# What you will do
Looking through the data below, work out how many lines have the word "Task". Reply with that number only.

▬▬▬▬▬▬▬▬▬▬

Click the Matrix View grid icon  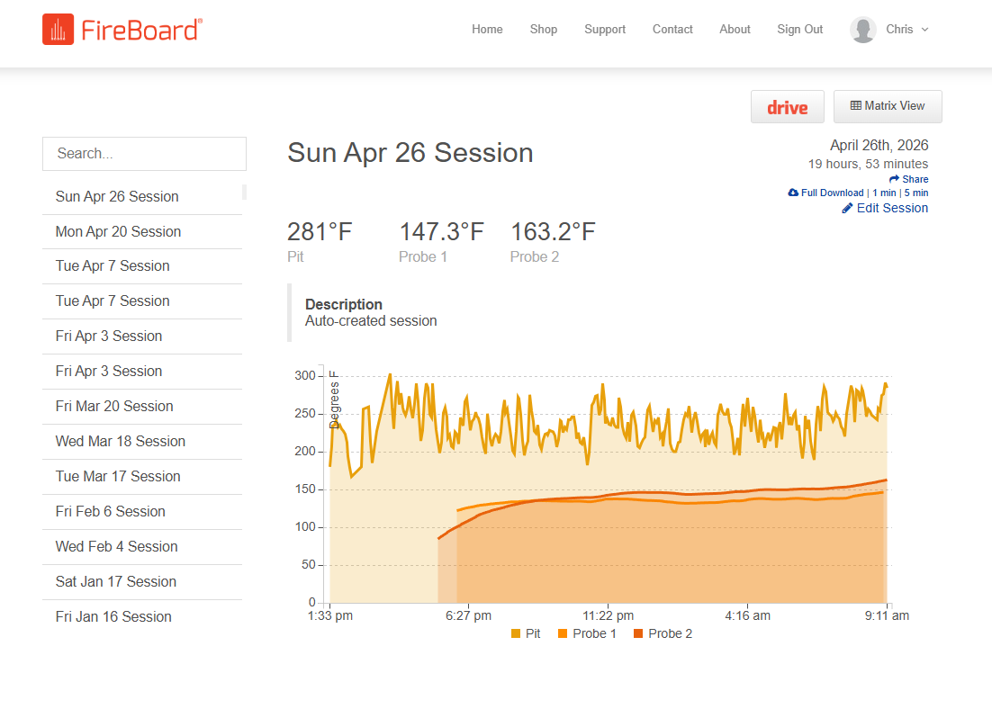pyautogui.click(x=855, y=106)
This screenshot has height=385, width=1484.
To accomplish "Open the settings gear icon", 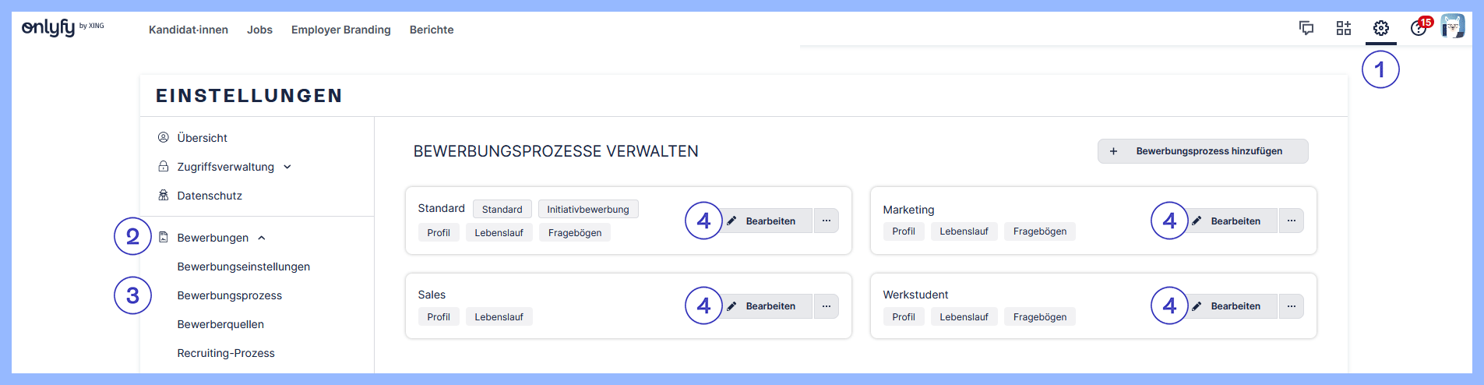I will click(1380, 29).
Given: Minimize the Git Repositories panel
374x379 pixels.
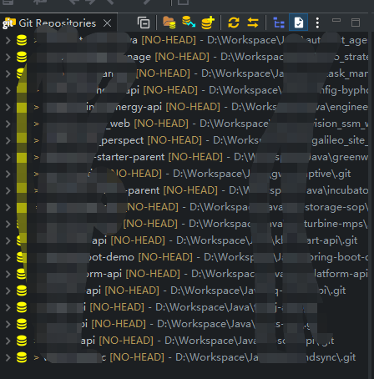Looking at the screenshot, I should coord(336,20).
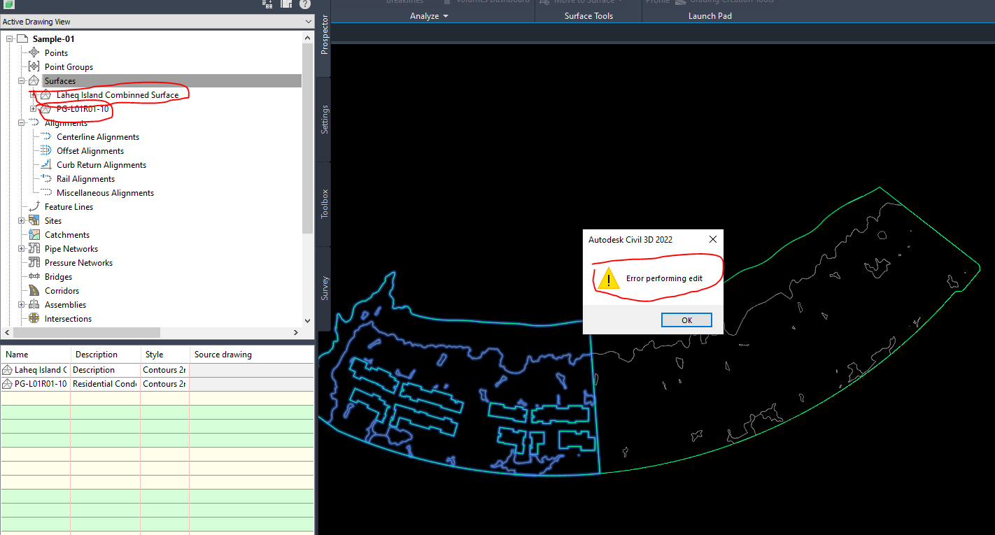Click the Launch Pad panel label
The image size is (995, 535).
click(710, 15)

▬▬▬▬▬▬▬▬▬▬

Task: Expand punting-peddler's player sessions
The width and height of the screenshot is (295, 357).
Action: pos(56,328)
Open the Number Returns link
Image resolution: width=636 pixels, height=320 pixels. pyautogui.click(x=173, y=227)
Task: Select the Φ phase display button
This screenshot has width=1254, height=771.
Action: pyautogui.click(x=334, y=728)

▬▬▬▬▬▬▬▬▬▬

# Answer to this exercise
2